Todo transcurre en un país que puede ser considerado pequeño -aunque, en rigor, ningún país es pequeño para sus habitantes- pero especialmente su ubicación geográfica, signada por la distancia o el Pacífico o la cordillera de los Andes, posibilita la operación compensatoria de exacerbar un tipo de nacionalismo autocomplaciente que parece ser confirmado por la impresión de que vivimos un momento especialmente sólido y auspicioso.
Aunque los Gobiernos de la Concertación han conseguido disminuir la pobreza y mejorar los accesos básicos, Chile es uno de los países que presenta una de las mayores desigualdades sociales en Latinoamérica y en el mundo. No se habla o, peor aún, no importa, de la desastrosa política en torno a los pueblos indígenas que mantiene encarcelados a un grupo de lonkos ante sus reclamos por las tierras y la depredación más aguda que realizan los empresarios y las corporaciones.
Mientras se consolida la glorificación del objeto y la adhesión mística a la tecnología, millones de trabajadoras y trabajadores se debaten entre salarios precarios transados en un mercado que flexibiliza las condiciones del empleo hasta llegar a niveles francamente ofensivos.
Entre un arriba y un abajo y el afuera y el adentro los sistemas artísticos reproducen el tramado social. Parte importante de las producciones literarias se cursan en editoriales locales que sobreviven gracias a la obstinación de sus dueños, que han entendido que tienen la función cultural de sostener y preservar la numerosa literatura que no cabe en las empresas trasnacionales.
Pero las editoriales independientes -LOM, Cuarto Propio, RIL-, entre otras, no alcanzan a sustentar la avalancha de libros. La fórmula de la autoedición o las editoriales transitorias abren otra línea cultural que presagia, a su vez, la siguiente. Pero, igual que en otros países, no existen espacios de recepción para un número considerable de libros. Y se agrega el fuerte centralismo de la capital, como si la posibilidad de ser escritor se consumara en Santiago o en el viaje a Santiago.
Se sabe que la empresa editorial ha sido empujada hasta el límite y esa empresa, desde luego, empuja hasta el límite las producciones para maximizar sus ganancias. En ese sentido -y quizás sea la mía una afirmación excesivamente polémica- las editoriales más poderosas de la era del libre mercado construyen libros-mercados. Lo que quiero expresar es que son las editoriales las que escriben ciertos libros, a su manera, según el deseo de la moda y la moda de los deseos.
Chile es parte de ese proceso. Su mercado acotado pero solemne desencadena pequeñas fiebres consumistas que producen la unanimidad y alimentan el ranking en que se funda el neoliberalismo. Las antiguas polémicas literarias en las que se examinaban las estéticas hoy se reducen a estrictas discusiones de poder establecidas desde criterios binarios: buenos y malos o usando una fórmula conmovedoramente sencilla: winner y loser.

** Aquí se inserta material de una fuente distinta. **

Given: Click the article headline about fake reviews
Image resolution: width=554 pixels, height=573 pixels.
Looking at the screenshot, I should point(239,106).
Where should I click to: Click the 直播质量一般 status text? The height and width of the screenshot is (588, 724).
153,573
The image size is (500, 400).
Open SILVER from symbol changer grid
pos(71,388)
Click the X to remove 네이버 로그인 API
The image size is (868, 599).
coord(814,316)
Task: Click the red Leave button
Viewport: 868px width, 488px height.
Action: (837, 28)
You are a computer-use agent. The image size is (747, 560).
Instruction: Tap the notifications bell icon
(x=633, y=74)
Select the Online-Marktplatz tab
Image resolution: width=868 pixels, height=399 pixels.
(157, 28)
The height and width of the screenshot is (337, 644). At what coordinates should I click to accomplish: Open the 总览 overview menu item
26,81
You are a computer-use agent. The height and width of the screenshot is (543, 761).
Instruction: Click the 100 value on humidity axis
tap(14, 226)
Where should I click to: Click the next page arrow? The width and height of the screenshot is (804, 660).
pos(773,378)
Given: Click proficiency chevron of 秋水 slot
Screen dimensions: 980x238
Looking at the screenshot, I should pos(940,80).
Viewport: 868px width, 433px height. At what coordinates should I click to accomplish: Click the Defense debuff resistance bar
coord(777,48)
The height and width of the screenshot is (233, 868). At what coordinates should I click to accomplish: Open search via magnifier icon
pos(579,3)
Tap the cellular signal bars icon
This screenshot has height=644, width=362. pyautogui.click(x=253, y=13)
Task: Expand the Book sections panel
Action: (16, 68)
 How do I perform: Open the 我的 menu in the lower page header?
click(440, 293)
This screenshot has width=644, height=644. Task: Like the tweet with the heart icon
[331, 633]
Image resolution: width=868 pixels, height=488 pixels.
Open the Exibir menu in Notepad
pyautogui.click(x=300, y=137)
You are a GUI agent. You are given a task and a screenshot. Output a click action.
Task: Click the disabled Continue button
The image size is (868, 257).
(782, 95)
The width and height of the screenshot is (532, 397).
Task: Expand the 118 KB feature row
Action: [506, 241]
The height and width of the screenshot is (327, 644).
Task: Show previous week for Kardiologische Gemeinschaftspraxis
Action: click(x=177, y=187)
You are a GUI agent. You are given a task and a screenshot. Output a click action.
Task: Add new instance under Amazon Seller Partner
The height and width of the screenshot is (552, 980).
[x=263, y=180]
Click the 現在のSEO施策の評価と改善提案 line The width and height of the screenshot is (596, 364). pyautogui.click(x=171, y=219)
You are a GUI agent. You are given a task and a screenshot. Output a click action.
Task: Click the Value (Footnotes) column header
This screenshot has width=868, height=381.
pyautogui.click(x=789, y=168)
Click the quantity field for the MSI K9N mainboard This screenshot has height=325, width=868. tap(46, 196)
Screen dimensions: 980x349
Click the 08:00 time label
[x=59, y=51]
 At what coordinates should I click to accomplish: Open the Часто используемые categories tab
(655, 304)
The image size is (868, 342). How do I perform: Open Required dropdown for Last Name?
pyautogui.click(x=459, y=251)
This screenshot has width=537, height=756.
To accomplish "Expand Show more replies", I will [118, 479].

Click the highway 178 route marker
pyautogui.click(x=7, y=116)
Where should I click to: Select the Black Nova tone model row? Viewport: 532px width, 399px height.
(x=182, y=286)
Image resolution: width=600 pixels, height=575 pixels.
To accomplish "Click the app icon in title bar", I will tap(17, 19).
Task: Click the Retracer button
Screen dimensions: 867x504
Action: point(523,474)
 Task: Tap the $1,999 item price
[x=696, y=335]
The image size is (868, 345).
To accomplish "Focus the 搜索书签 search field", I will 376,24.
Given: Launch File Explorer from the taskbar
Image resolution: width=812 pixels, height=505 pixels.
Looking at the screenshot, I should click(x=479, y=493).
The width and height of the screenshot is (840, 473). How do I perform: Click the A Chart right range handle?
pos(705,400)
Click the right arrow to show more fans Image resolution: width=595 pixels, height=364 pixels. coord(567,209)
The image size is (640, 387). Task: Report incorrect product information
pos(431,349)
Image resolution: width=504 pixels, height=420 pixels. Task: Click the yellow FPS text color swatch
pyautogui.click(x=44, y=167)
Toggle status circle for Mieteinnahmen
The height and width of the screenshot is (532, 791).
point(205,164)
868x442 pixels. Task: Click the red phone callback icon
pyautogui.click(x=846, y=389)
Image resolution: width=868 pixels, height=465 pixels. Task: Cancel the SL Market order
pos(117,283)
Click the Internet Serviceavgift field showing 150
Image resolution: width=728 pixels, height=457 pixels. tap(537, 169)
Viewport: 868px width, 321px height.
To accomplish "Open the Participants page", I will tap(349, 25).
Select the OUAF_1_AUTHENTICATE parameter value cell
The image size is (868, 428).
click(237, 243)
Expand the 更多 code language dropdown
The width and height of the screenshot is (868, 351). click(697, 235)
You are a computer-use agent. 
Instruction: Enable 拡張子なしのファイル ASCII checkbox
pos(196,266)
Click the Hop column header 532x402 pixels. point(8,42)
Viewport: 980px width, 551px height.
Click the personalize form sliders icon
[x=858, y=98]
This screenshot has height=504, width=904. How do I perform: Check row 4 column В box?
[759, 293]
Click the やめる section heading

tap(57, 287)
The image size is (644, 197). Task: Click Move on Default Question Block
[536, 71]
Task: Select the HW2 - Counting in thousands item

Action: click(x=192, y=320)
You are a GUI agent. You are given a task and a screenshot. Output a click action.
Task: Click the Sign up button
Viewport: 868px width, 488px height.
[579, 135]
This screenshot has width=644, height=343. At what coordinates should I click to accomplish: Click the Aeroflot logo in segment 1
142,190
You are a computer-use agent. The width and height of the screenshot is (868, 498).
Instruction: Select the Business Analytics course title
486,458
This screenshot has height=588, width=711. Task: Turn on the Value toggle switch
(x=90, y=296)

Más allá de una mímica vendedora, el poder literario no pasa por las utilidades concretas sino por elementos simbólicos. Allí se desarrolla una batalla que no es nueva aunque sí más vacua en su encarnizamiento. La histórica animosidad que rodea el espectro literario parece hoy consolidarse en una premisa: todos los que no son mis amigos son mis enemigos y ya sabemos que el número de amigos siempre es acotado y que la amistad se quiebra.
Y sigue gravitando de manera constante la cuestión de género. Cuando se habla de género se piensa en la presidenta Michelle Bachelet como emblema de un “otro” momento para la mujer latinoamericana. Por supuesto, la elección de la presidenta Bachelet es un contundente hito histórico pero también han sido históricos los ataques implacables que ha recibido por su condición de mujer hasta que la violencia de estos ataques consiguió afectar a su gestión. En el ámbito literario la mujer escritora es celebrada en tanto productora de escritos sentimentales que buscan relevar la heroicidad ante la adversidad del amor. Amores ejemplares, eróticas sensatas que van directo a abastecer el mercado de mujeres. Pero, el trabajo con los signos o la indagación en la complejidad de los sentidos sociales se resguarda celosamente como un territorio de dominación masculina. La asimetría de género, la desigualdad crónica entre los sexos es el campo en que se pone a prueba la noción misma de democracia, su imposibilidad.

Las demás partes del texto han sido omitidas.